→ EXERCISE INSTRUCTIONS
The data that follows is to be given again, exactly as written.

→ EXTRACTED DATA
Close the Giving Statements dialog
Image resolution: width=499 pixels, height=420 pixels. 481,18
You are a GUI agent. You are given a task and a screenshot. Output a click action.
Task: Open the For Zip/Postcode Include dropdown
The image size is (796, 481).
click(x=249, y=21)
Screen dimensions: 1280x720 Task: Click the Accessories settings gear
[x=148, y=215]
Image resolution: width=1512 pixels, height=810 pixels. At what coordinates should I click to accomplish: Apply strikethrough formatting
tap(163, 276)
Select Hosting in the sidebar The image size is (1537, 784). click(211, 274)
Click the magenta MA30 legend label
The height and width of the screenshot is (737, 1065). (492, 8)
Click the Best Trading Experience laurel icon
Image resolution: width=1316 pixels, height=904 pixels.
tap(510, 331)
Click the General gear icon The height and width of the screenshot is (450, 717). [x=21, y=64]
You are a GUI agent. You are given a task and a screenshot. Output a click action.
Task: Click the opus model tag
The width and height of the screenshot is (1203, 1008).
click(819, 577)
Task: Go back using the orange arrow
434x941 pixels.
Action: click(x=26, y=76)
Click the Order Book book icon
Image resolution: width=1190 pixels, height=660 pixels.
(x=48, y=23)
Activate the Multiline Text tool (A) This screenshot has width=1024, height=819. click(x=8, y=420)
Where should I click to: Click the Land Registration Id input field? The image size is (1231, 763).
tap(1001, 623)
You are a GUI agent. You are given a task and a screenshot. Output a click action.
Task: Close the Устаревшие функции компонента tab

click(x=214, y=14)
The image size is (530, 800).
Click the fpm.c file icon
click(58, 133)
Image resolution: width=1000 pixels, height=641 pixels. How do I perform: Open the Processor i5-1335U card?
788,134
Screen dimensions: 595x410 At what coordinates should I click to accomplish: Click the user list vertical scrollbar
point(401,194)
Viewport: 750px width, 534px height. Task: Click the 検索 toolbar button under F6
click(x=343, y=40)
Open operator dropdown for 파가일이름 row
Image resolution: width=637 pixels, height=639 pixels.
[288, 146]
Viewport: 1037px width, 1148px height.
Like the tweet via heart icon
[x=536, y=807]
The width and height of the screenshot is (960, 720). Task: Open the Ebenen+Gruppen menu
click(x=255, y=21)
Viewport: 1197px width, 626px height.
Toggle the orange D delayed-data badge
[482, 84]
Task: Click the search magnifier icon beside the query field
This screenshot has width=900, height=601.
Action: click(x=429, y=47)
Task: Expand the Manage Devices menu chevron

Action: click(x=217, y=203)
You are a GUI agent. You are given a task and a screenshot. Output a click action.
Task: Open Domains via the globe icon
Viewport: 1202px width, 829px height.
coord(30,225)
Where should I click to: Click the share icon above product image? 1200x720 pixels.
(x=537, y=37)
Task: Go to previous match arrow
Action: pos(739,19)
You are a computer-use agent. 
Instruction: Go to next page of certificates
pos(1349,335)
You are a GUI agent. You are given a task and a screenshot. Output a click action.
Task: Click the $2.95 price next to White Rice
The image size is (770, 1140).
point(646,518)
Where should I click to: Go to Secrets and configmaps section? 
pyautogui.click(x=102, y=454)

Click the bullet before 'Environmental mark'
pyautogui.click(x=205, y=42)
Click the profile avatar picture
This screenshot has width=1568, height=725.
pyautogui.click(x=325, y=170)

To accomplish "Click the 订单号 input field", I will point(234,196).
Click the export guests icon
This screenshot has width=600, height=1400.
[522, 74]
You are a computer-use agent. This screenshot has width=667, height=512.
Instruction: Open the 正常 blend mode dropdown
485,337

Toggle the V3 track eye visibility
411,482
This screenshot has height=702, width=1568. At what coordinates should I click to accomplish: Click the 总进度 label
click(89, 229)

→ SOLUTION TO THE PROBLEM
Close the Giving Statements dialog
Image resolution: width=499 pixels, height=420 pixels. 481,18
You are a GUI agent. You are given a task and a screenshot. Output a click action.
Task: Open the For Zip/Postcode Include dropdown
The image size is (796, 481).
click(x=249, y=21)
Screen dimensions: 1280x720 Task: Click the Accessories settings gear
[x=148, y=215]
Image resolution: width=1512 pixels, height=810 pixels. At what coordinates should I click to accomplish: Apply strikethrough formatting
tap(163, 276)
Select Hosting in the sidebar The image size is (1537, 784). click(211, 274)
Click the magenta MA30 legend label
The height and width of the screenshot is (737, 1065). (492, 8)
Click the Best Trading Experience laurel icon
Image resolution: width=1316 pixels, height=904 pixels.
tap(510, 331)
Click the General gear icon The height and width of the screenshot is (450, 717). [x=21, y=64]
You are a GUI agent. You are given a task and a screenshot. Output a click action.
Task: Click the opus model tag
The width and height of the screenshot is (1203, 1008).
click(819, 577)
Task: Go back using the orange arrow
434x941 pixels.
Action: click(x=26, y=76)
Click the Order Book book icon
Image resolution: width=1190 pixels, height=660 pixels.
(x=48, y=23)
Activate the Multiline Text tool (A) This screenshot has width=1024, height=819. click(x=8, y=420)
Where should I click to: Click the Land Registration Id input field? The image size is (1231, 763).
tap(1001, 623)
You are a GUI agent. You are given a task and a screenshot. Output a click action.
Task: Close the Устаревшие функции компонента tab

click(x=214, y=14)
The image size is (530, 800).
Click the fpm.c file icon
click(58, 133)
Image resolution: width=1000 pixels, height=641 pixels. How do I perform: Open the Processor i5-1335U card?
788,134
Screen dimensions: 595x410 At what coordinates should I click to accomplish: Click the user list vertical scrollbar
point(401,194)
Viewport: 750px width, 534px height. Task: Click the 検索 toolbar button under F6
click(x=343, y=40)
Open operator dropdown for 파가일이름 row
Image resolution: width=637 pixels, height=639 pixels.
[288, 146]
Viewport: 1037px width, 1148px height.
Like the tweet via heart icon
[x=536, y=807]
The width and height of the screenshot is (960, 720). Task: Open the Ebenen+Gruppen menu
click(x=255, y=21)
Viewport: 1197px width, 626px height.
Toggle the orange D delayed-data badge
[482, 84]
Task: Click the search magnifier icon beside the query field
This screenshot has width=900, height=601.
Action: click(x=429, y=47)
Task: Expand the Manage Devices menu chevron

Action: click(x=217, y=203)
You are a GUI agent. You are given a task and a screenshot. Output a click action.
Task: Open Domains via the globe icon
Viewport: 1202px width, 829px height.
coord(30,225)
Where should I click to: Click the share icon above product image? 1200x720 pixels.
(x=537, y=37)
Task: Go to previous match arrow
Action: pos(739,19)
You are a computer-use agent. 
Instruction: Go to next page of certificates
pos(1349,335)
You are a GUI agent. You are given a task and a screenshot. Output a click action.
Task: Click the $2.95 price next to White Rice
The image size is (770, 1140).
point(646,518)
Where should I click to: Go to Secrets and configmaps section? 
pyautogui.click(x=102, y=454)

Click the bullet before 'Environmental mark'
pyautogui.click(x=205, y=42)
Click the profile avatar picture
This screenshot has width=1568, height=725.
pyautogui.click(x=325, y=170)

To accomplish "Click the 订单号 input field", I will point(234,196).
Click the export guests icon
This screenshot has width=600, height=1400.
[522, 74]
You are a computer-use agent. This screenshot has width=667, height=512.
Instruction: Open the 正常 blend mode dropdown
485,337

Toggle the V3 track eye visibility
411,482
This screenshot has height=702, width=1568. At what coordinates should I click to accomplish: Click the 总进度 label
click(89, 229)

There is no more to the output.